AH: We are encouraging and carefully tracking how our programs are expanding their services to support providers with new care delivery programs. We know that RECs, State HIEs, and Beacon Programs that are in the same regions where new care delivery and payment reform models are being tested are supporting those models. Specifically, our programs are supporting CMMI models such as the Comprehensive Primary Care (CPC) initiative, State Innovation Models (SIM), Accountable Care Organizations (ACOs). Additionally, they are supporting payer-based, state-based, and other national medical home models, specifically Blue Cross Blue Shield medical home, NCQA PCMH, and other state specific programs.
A good example of this support is the New Jersey Health Information Technology Extension Center (NJ-HITEC), New Jersey’s REC. The Barnabas Health Accountable Care Organization in New Jersey partnered with NJ-HITEC to receive support for its ACO. Specifically, NJ-HITEC assisted Barnabas with initial data analytics, which required matching of over 1,000 providers to beneficiaries and then extracting quality data from the EHRs and paper-based charts. The REC then conducted in-office analytical review of both the EHR and paper-based records. Once reviewed and analyzed, the abstracted quality data was entered into GPRO for quality reporting which generated real-time analysis that was necessary for ACO Improvement, reports card delivery and, education to the physician ACO members.
ABA: Patient engagement and patient activation is a rapidly emerging focus for ACOs, how can RECs/HIEs help in this area?
AH: Accountable Care Organizations and the Patient-Centered Medical Home work in tandem with one another. The PCMH is focused around a core set of principles to improve quality and safety, financial and clinical outcomes, physician and staff satisfaction, but a core value is patient engagement. Both ONC and CMS believe that Physicians, eligible hospitals, and CAHs are in the best position to encourage patients to engage in their own health care both through the use of HealthIT by included specific measures in Meaningful Use stage 2 to encourage increased communication between everyone on the care team including patients.
Building on this technological backbone and policy framework many or our 62 regional extension centers are standing up new service lines this summer that will help many of the 143,000 providers REC’s they have worked with, (43% of all primary care providers in the US) implement and optimize “patient-centered healthIT” and move to the next step of practice based transformation and systems level interventions like care coordination at the community level. One example of this is the new patient portal that the New York REC is currently crowd-sourcing http://nyehealth.org/for-patients/patient-portal/ This will allow patients simple, secure online access to their personal health information, via the Statewide Health Information Network of New York (SHIN-NY).

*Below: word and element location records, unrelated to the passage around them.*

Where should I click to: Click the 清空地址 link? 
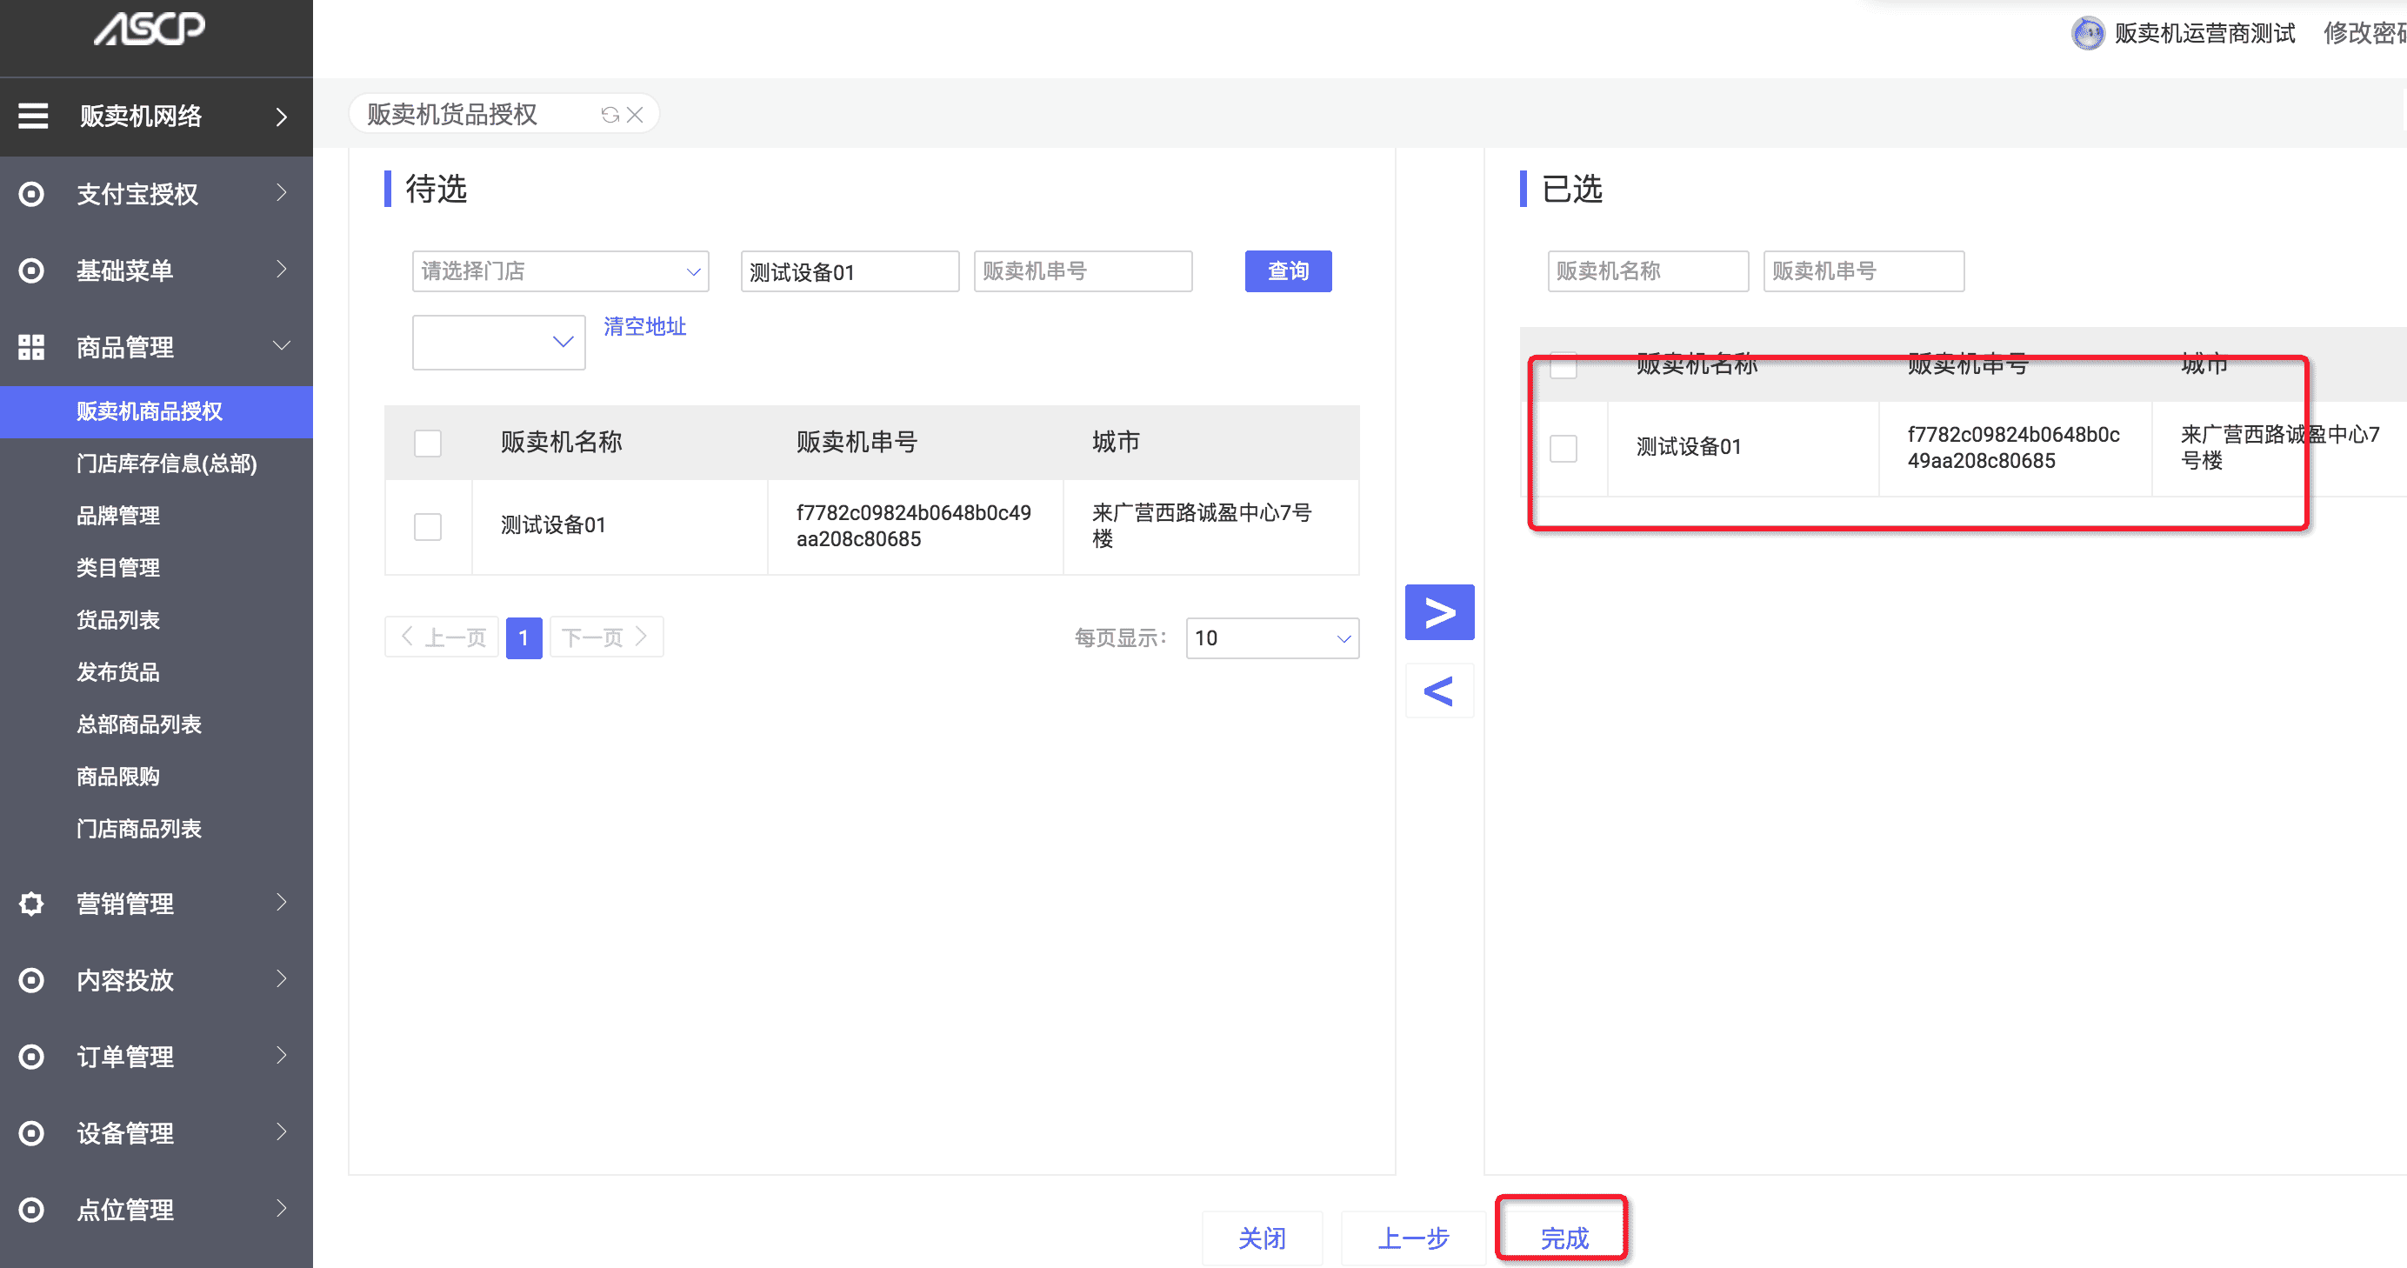(x=645, y=326)
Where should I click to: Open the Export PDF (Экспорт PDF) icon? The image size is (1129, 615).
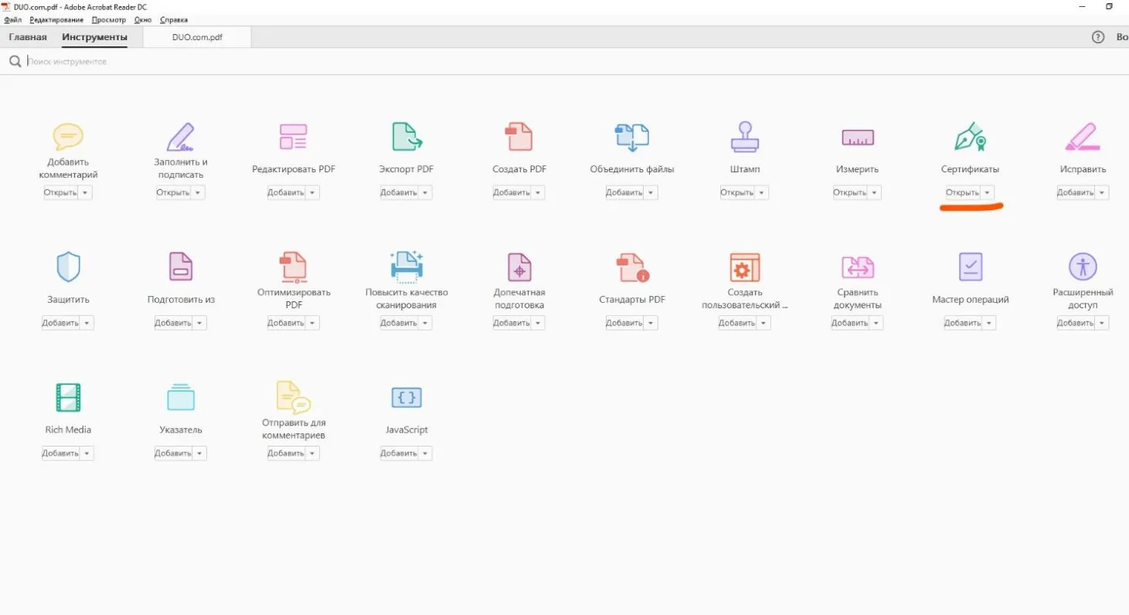[406, 137]
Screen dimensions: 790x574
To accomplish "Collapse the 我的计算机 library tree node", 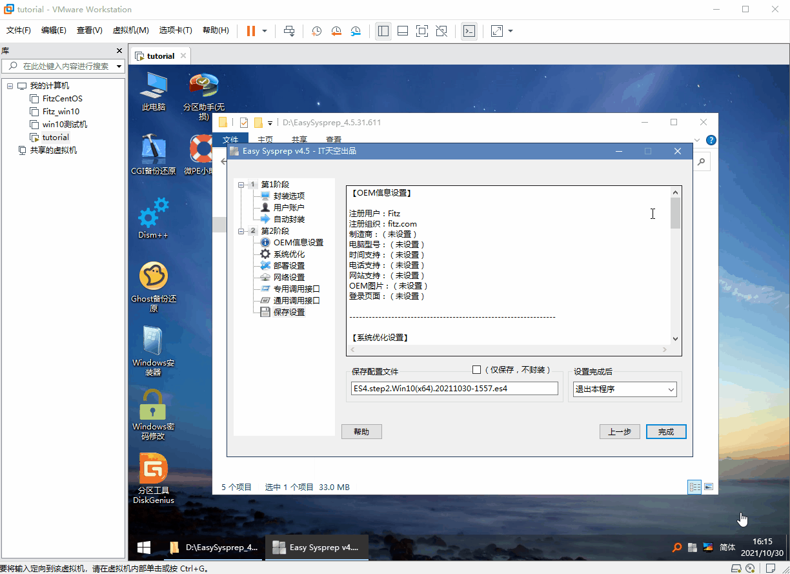I will [10, 86].
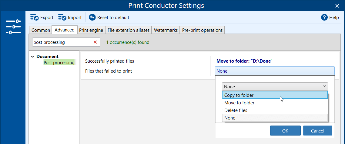The height and width of the screenshot is (144, 345).
Task: Clear search with the red X icon
Action: [x=95, y=42]
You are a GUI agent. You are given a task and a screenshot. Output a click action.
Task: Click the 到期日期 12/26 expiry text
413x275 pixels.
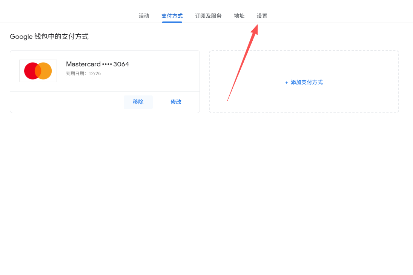[83, 74]
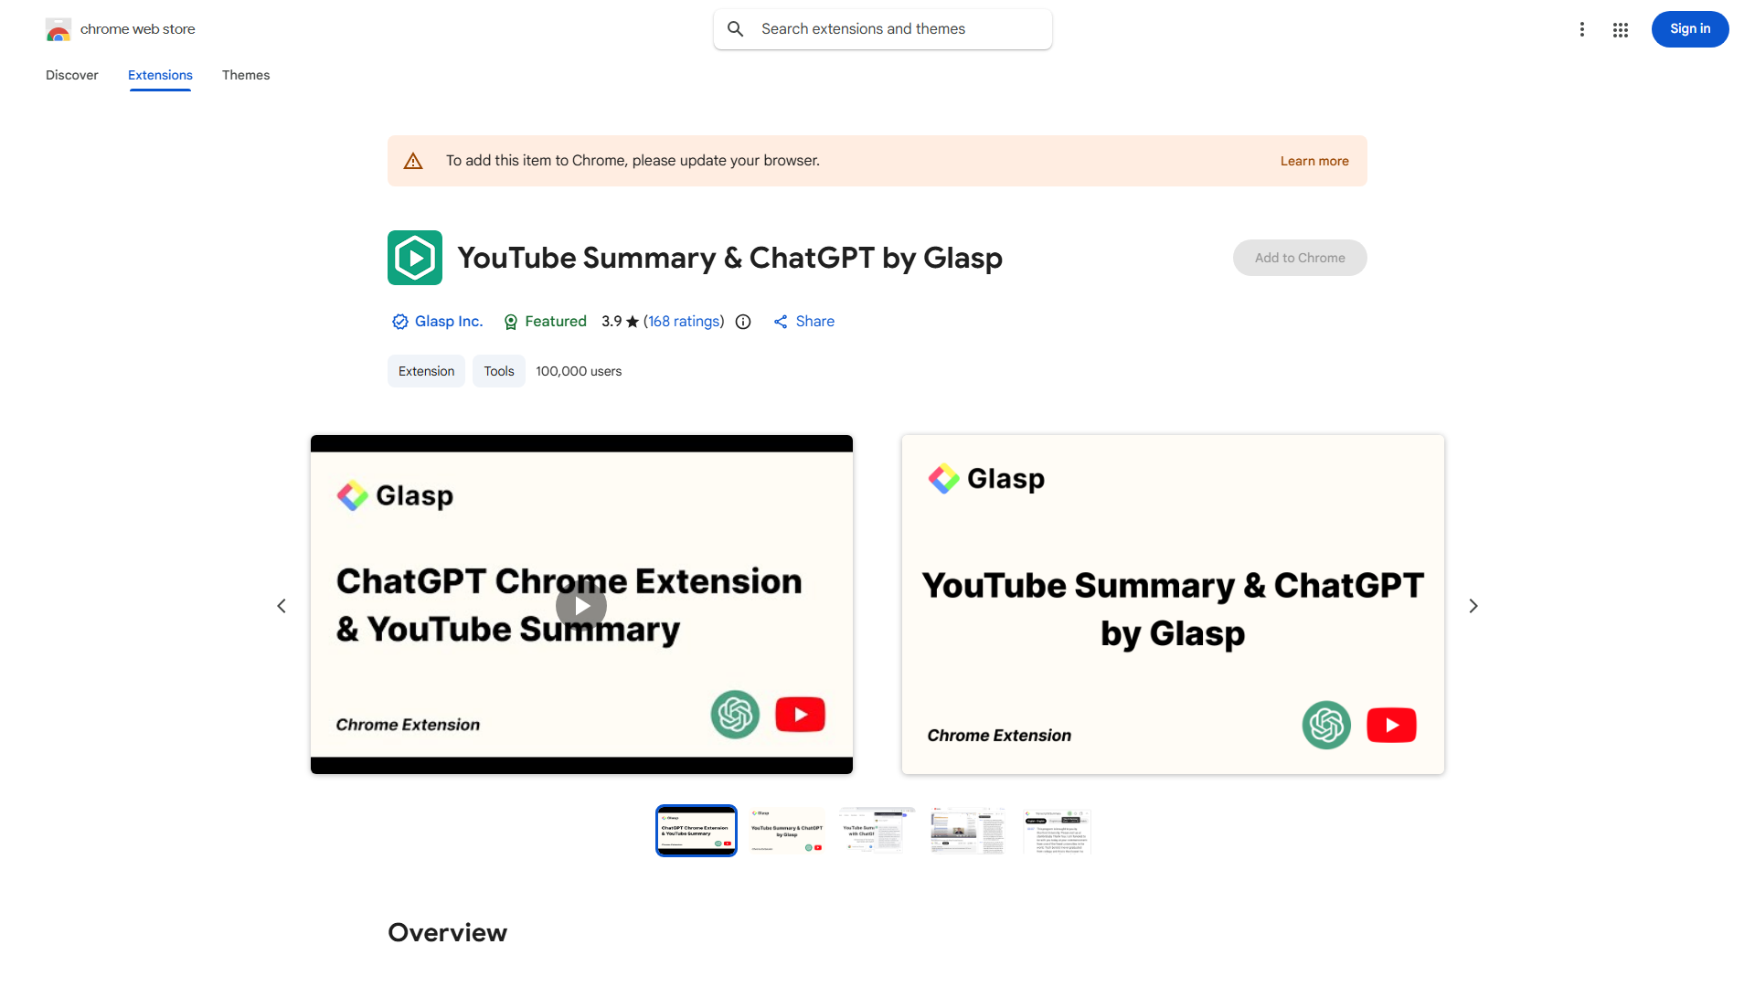Image resolution: width=1755 pixels, height=987 pixels.
Task: Expand the Featured badge details
Action: [544, 322]

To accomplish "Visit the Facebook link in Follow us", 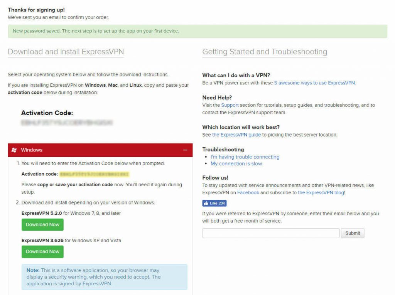I will [248, 193].
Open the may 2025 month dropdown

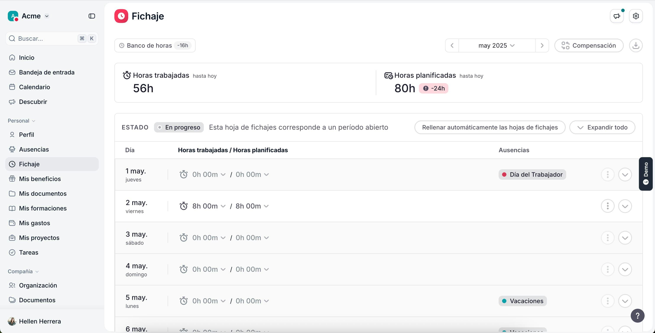point(497,46)
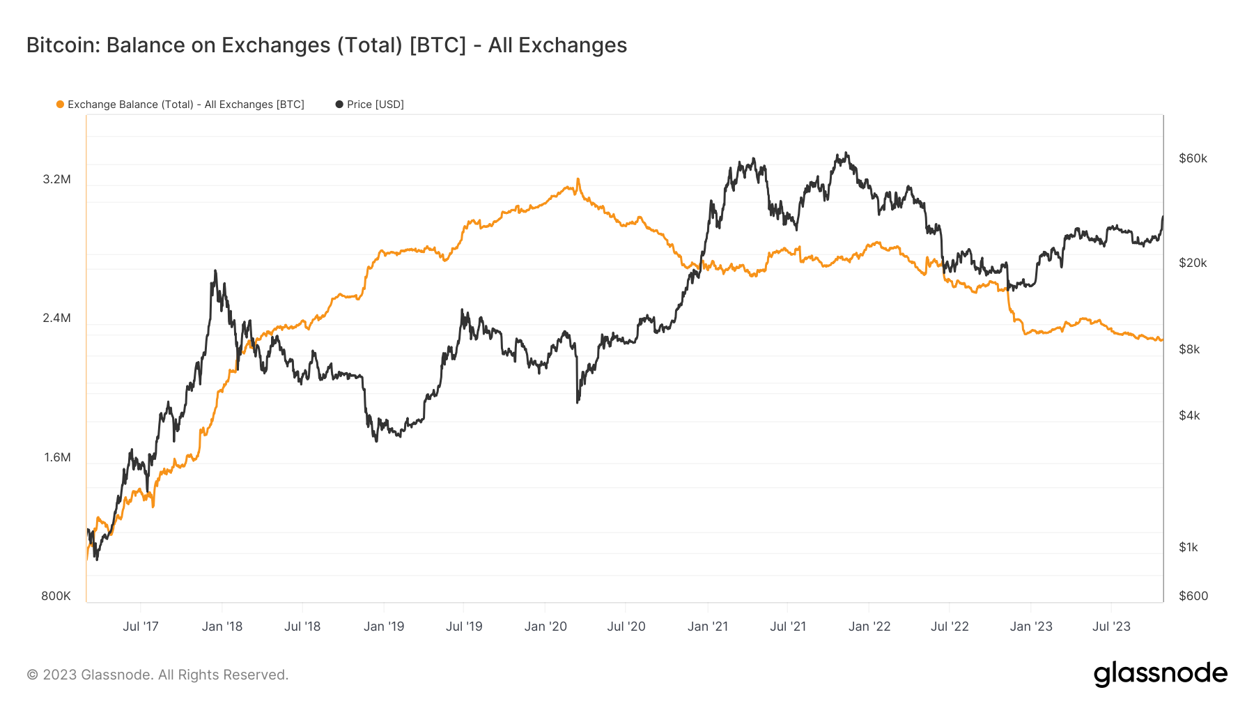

ABA: What service lines at the moment are most important for RECs/HIEs and how do you see these evolving over time?
AH: By working closely with providers in states and local communities, the RECs are well aware of the needs of the providers and build their services around those needs. We are currently tracking over 50 different services and programs for which the RECs support providers. With Stage 2 of Meaningful Use on the horizon and various care delivery transformation programs being deployed, services that will help providers the most and facilitate the change process are most important at this time. These services include making the exchange of health information easier, delivering patient and family engagement related services, addressing privacy and security, and providing medical home services. This list is not all inclusive, but will help providers transition to Stage 2 and optimize use of their EHRs more effectively.